Depois da oficialização da certidão, a gente passou a ter mais força, mais credibilidade na questão quilombola. Depois da certidão, nós passamos a ter benefícios, a ser enxergado. A certidão é muito importante. Com a certidão dá para acionar habitação, projetos na questão rural, na questão da inclusão digital, na questão da geração de renda. Acionar um monte de projetos com a certidão. Eu tenho direito a um computador porque eu sou associação, sou comunidade. Aqui é secretaria da cultura; tem que tá aberto ao público, ao povo. Eu incomodo.

(Suzana, março, 2010).

Os discursos que abordam a busca da igualdade são construídos em torno da delimitação de uma diferença identitária. Eu sou comunidade assume a conotação do eu sou

quilombola e tenho direitos, inclusive, de ocupar o espaço público. Ao assumir o discurso da

identidade quilombola, eles não apenas exigem direitos, mas, também, ampliam seus espaços de participação ao assumir um novo status social. Um status quilombola.

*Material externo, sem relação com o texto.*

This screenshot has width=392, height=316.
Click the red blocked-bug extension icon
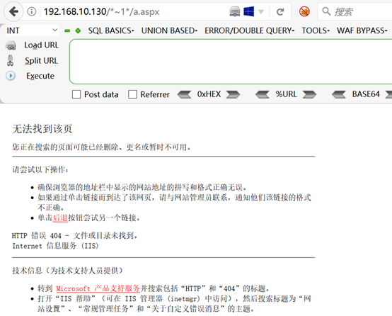304,11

A possibilidade de acesso às políticas públicas garantida pela certificação e ou titulação dos seus territórios ocorre mediante um paradoxo. É pela diferença que se garante a igualdade. Essa percepção é reforçada pelas agências estatais, como explicita a coordenadora do PBQ:

Dentro desse foco, desse universo de 120 territórios, nós temos aí um quantitativo de 1340 comunidades quilombolas que são beneficiadas pelo programa, né. Essas 1340 comunidades são comunidades certificadas pela Fundação Cultural Palmares, ou seja, elas já têm, já possuem a sua carteira de identidade. Nós sabemos que o universo de comunidades quilombolas no Brasil é bem maior que isso, não passa de cinco mil, mas nós precisávamos focar nossa ação. Então, por isso, justifica a priorização nesses cinco estados, que é a maior quantidade de comunidades quilombolas certificadas. Territórios da cidadania, que é aquilo que eu coloquei pra você, são 120 territórios. Comunidades certificadas e tituladas, com os processos abertos no INCRA. Territórios com a integração das ações do programa. (Neuza,

abril de 2010)

A metáfora da carteira de identidade utilizada pela agente estatal corresponde ao nascimento civil do cidadão, que, no caso das comunidades quilombolas, é expresso pelos certificados e títulos de propriedade sobre seus territórios.

O status quilombola dá visibilidade às suas demandas aos gestores públicos. Como mostra a continuação da entrevistada anterior: ―A gente trabalha com um universo totalmente

invisível. Essa parcela da população, ela é invisível perante o poder público, ela é invisível perante a sociedade e ela é invisível perante a gestão pública”. (Neuza, abril de 2010).

A visibilidade é dada pelo fornecimento da carteira de identidade (certificação e titulação) aos novos cidadãos (os quilombolas). Assumir o estatuto quilombola é nascer socialmente para o Estado. Essa tendência é reforçada pela exigência, por parte das agências estatais, da apresentação de certificado ou título de posse sobre os territórios para participação nos processos de financiamento público das políticas públicas, ou seja, a construção de escolas, pontes, unidades de saúde, casas etc. Esse procedimento fortalece a ideia de que a cidadania se constrói pelo pertencimento ao território quilombola e não ao Estado-nação. Como colocado por um dos entrevistados que atua em um dos órgãos responsáveis pelas políticas aos quilombolas: Mas, a partir do momento que a comunidade é certificada, junto

vem a garantia de outras políticas. (Joel, abril de 2010).

O reconhecimento das comunidades de quilombos pelo Estado brasileiro está condicionado ao seu autorreconhecimento como quilombolas. Elas apenas existirão como entes políticos e jurídicos pelo autorreconhecimento. Sua inserção nas redes de serviços públicos se dá pelo mecanismo estatal do autorreconhecimento, o que nos leva às comunidades que não se reconhecem como remanescentes de quilombos ou ainda não dispõem do conhecimento necessário para demandar esse direito.